El sol comenzaba a caer cuando Andrea salió de su clase, intentando distraerse del revoltijo de pensamientos que llevaba en la cabeza. Caminó hasta la cafetería del campus, decidió pedir algo para comer y se sentó en una mesa cercana a la ventana. Mientras esperaba, apoyó la barbilla en una mano y dejó que su mente vagara.
El encuentro fugaz con Ricardo esa mañana seguía clavado en su cabeza como una espina imposible de ignorar. Recordarlo había abierto una puerta que llevaba años cerrada: los días en secundaria, las risas a escondidas, y sobre todo, las mariposas en el estómago cada vez que lo veía.
El primer recuerdo llegó como una ráfaga. Fue durante un viaje escolar, cuando él todavía era un año mayor que ella. Habían organizado una carrera recreativa para todos los cursos, y Ricardo estaba compitiendo. No ganó, pero lo que más quedó en su memoria fue la manera en que sonrió al llegar a la meta, como si el resultado no le importara en absoluto. Andrea no le prestó demasiada atención en ese momento; solo lo veía como el hermano mayor de uno de sus compañeros.
Sin embargo, todo cambió al año siguiente. Ricardo había reprobado un curso y ahora estaba en el mismo grado que Andrea. Al principio no lo notó demasiado, pero algo en él la intrigaba. Era reservado, de bajo perfil, y parecía tener un mundo interior al que nadie más tenía acceso. Había días en los que hablaba con todos, riéndose y bromeando como si el mundo fuera suyo, y otros en los que permanecía en silencio, inmerso en sus propios pensamientos. Esa dualidad lo hacía parecer un misterio, y Andrea no podía evitar sentirse atraída por él.
El recuerdo más claro vino después. Fue durante una tarea grupal que los puso a trabajar juntos con otra compañera. Mientras revisaban sus materiales, Ricardo, distraído, sacó algo de su propia mochila: una carta doblada, decorada con dibujos y números extraños. Andrea miró el papel con curiosidad, pero antes de que pudiera decir algo, la otra compañera del grupo lo tomó.
—Esto está en código —dijo, señalando las extrañas combinaciones de letras y números—. No son solo dibujos, alguien quiso dejarte un mensaje secreto.
Ricardo alzó una ceja, visiblemente divertido, y luego dejó escapar una pequeña risa.
—Qué cosas tan raras me dejan. Aunque tú sí eres diferente —dijo, mirando directamente a Andrea.
Esa frase fue como un dardo directo al corazón. Desde entonces, Andrea no pudo evitar mirarlo de otra manera. Recordar ese momento ahora le parecía ridículo. ¿Cómo podía haberse enamorado de alguien por algo tan simple? Por un comentario que, para él, probablemente no significaba nada.
“Fui tan tonta”, pensó, removiendo la pajilla de su bebida. Había idealizado a Ricardo durante siete años por cosas como esa, pequeños momentos que, viéndolos desde la perspectiva actual, no tenían tanto peso. Pero no podía negar que, en su adolescencia, él había sido el centro de su mundo.
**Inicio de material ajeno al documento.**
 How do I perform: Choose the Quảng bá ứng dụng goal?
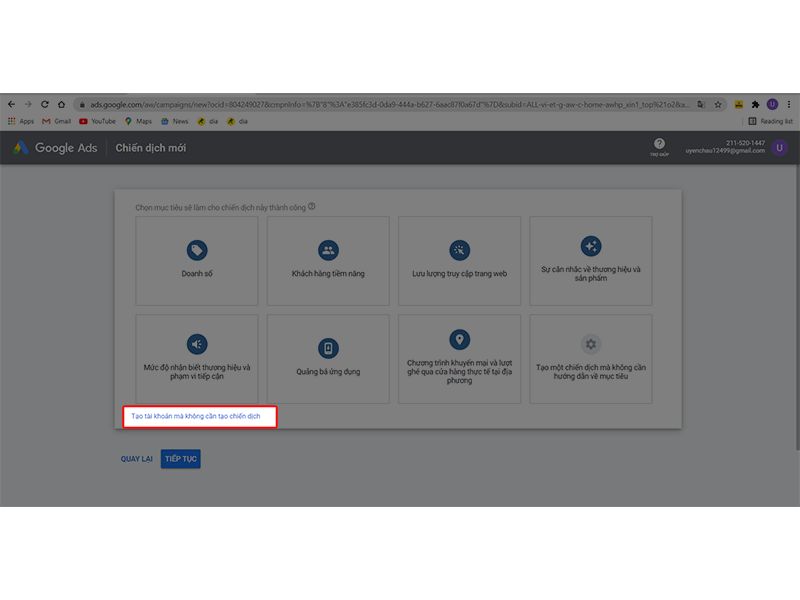[328, 348]
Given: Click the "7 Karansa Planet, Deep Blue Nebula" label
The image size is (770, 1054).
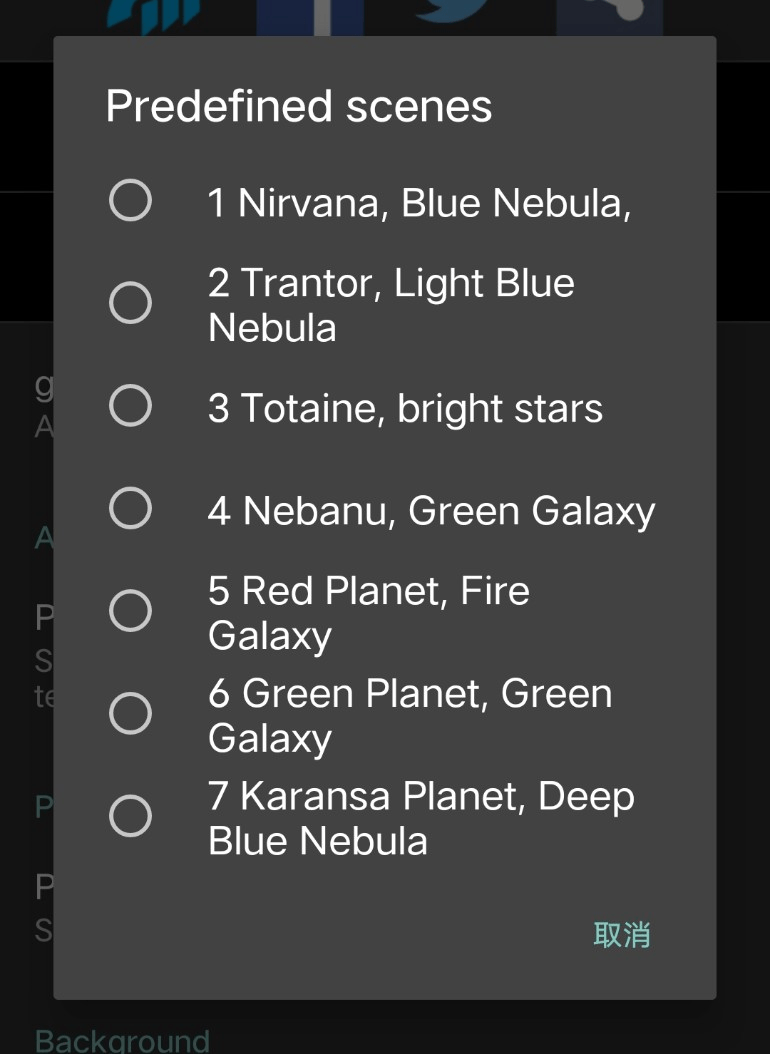Looking at the screenshot, I should (421, 818).
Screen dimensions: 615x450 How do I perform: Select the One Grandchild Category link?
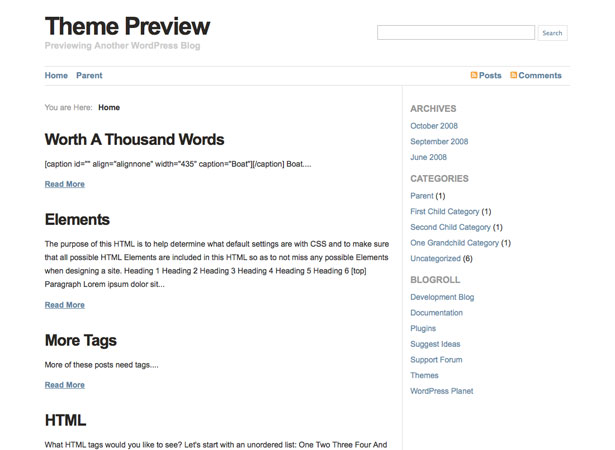tap(455, 243)
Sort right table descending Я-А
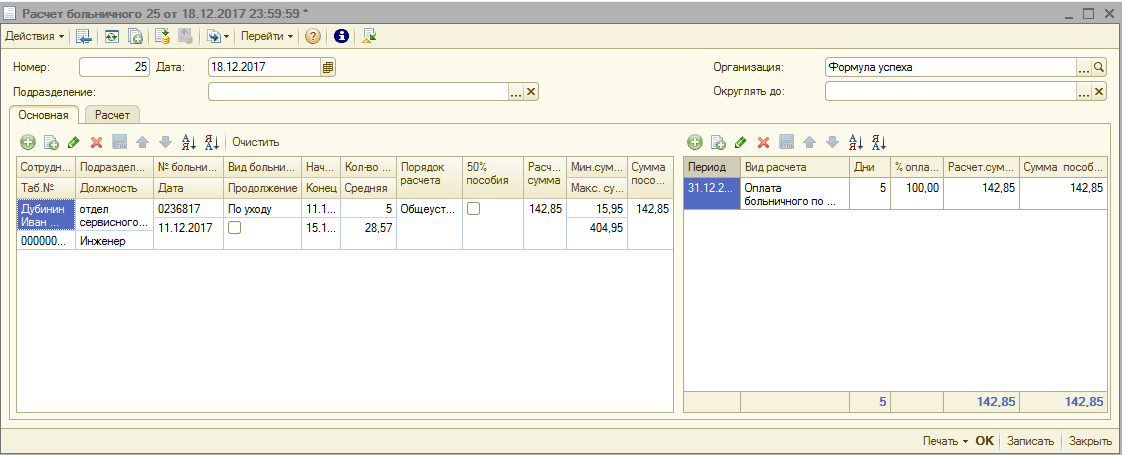The width and height of the screenshot is (1122, 455). (879, 143)
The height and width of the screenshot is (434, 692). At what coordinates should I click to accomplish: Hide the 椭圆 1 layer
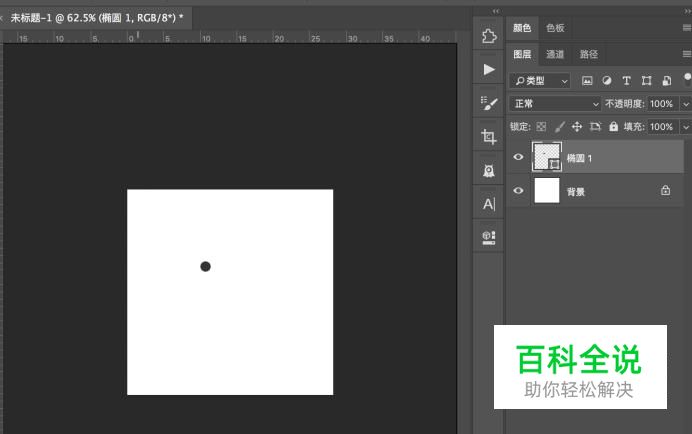tap(518, 158)
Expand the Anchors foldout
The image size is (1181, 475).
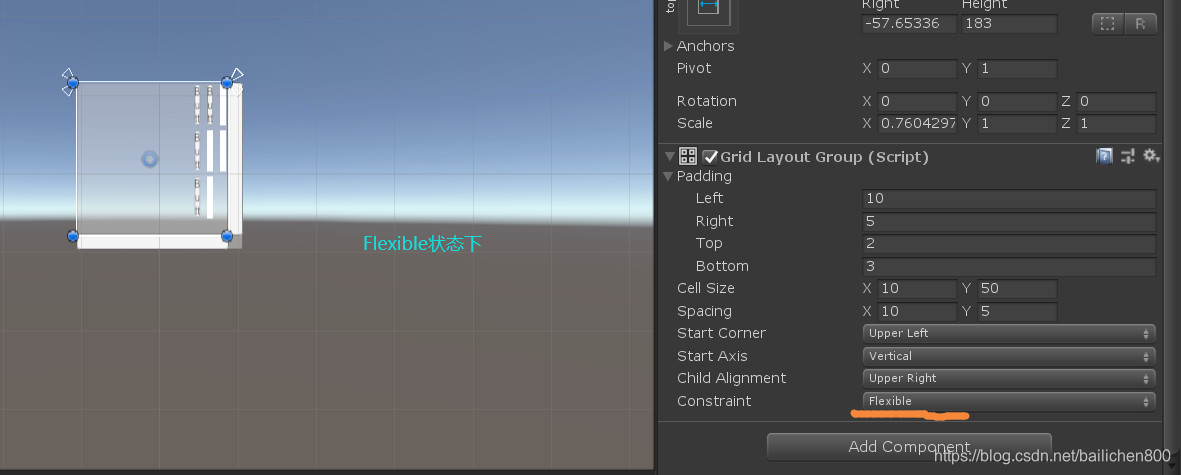668,46

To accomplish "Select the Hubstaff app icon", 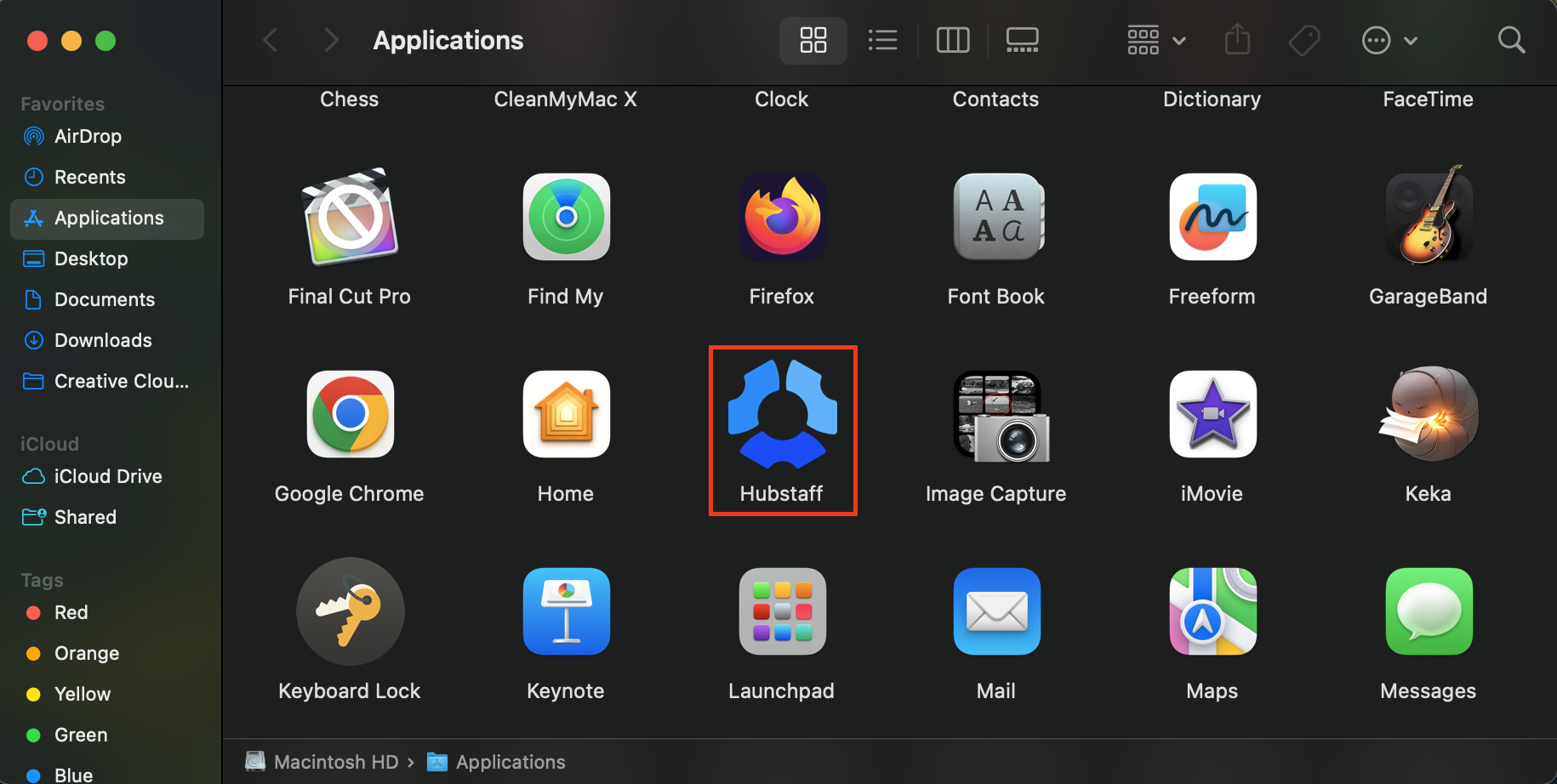I will (783, 414).
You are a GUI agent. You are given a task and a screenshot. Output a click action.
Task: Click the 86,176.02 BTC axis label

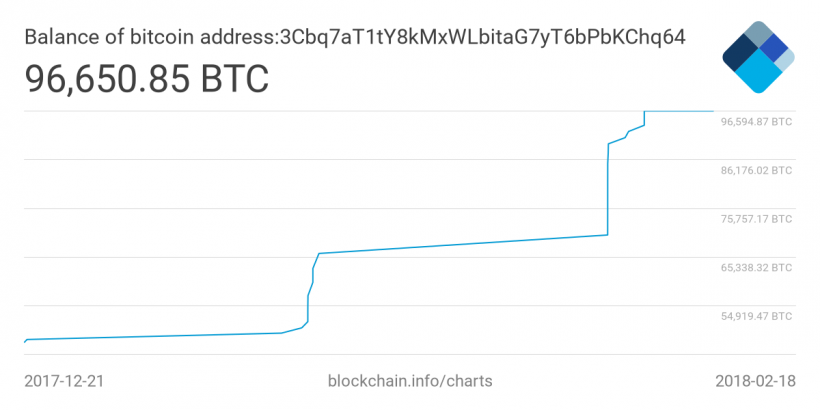[756, 171]
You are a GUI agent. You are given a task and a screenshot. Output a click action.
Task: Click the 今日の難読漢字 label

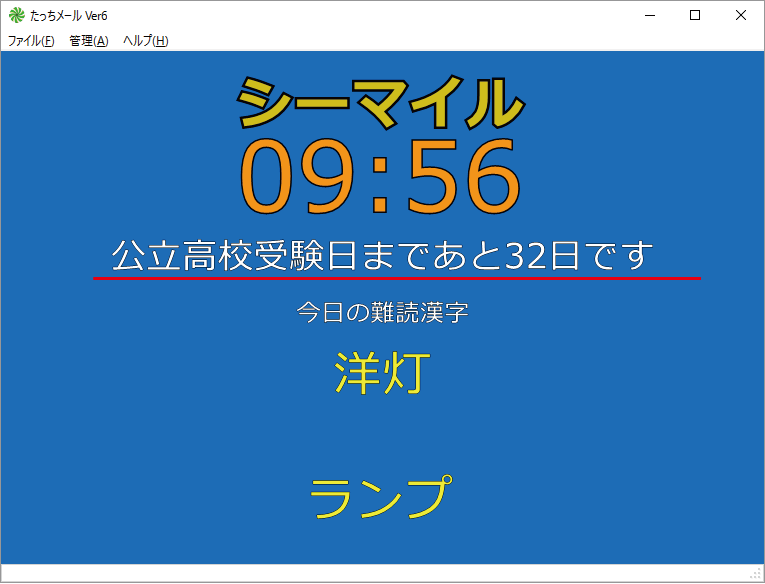(x=382, y=312)
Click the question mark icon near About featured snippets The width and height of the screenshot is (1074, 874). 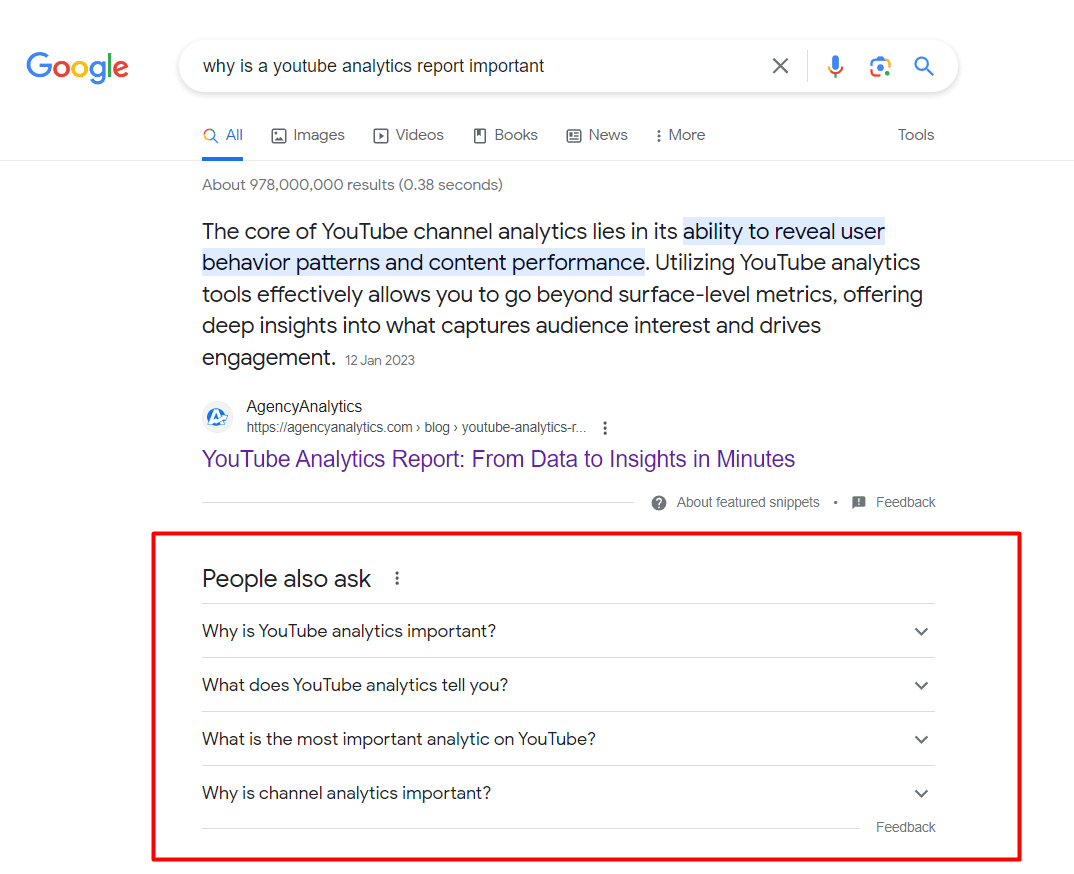point(659,502)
Justo en ese instante, el sonido de risas la sacó de sus pensamientos. Al levantar la vista, su corazón se detuvo por un segundo. Allí, al otro lado del patio, cerca de la fuente, estaba Ricardo.
Él no la había visto; estaba con un grupo de amigos, bromeando de la misma forma relajada que recordaba de secundaria. Andrea sintió cómo su pecho se comprimía. ¿Había sido solo una coincidencia esta mañana, o el destino estaba jugando con ella?
Sin darse cuenta, se quedó mirándolo fijamente, como hipnotizada. Su mente iba y venía entre el chico que recordaba y el hombre que ahora tenía frente a sus ojos. De repente, sintió una punzada de incomodidad. Alguien la estaba observando.
Andrea giró lentamente la cabeza, intentando no ser demasiado evidente. A unos metros de distancia, había un chico sentado solo, con los ojos clavados en ella. El contacto visual fue breve, pero suficiente para ponerla aún más nerviosa. ¿La había visto mirando a Ricardo? ¿O acaso su reacción había sido demasiado evidente?
El chico desvió la mirada rápidamente, como si no quisiera incomodarla. Pero Andrea ya no podía sacarse de la cabeza esa extraña sensación de haber sido descubierta.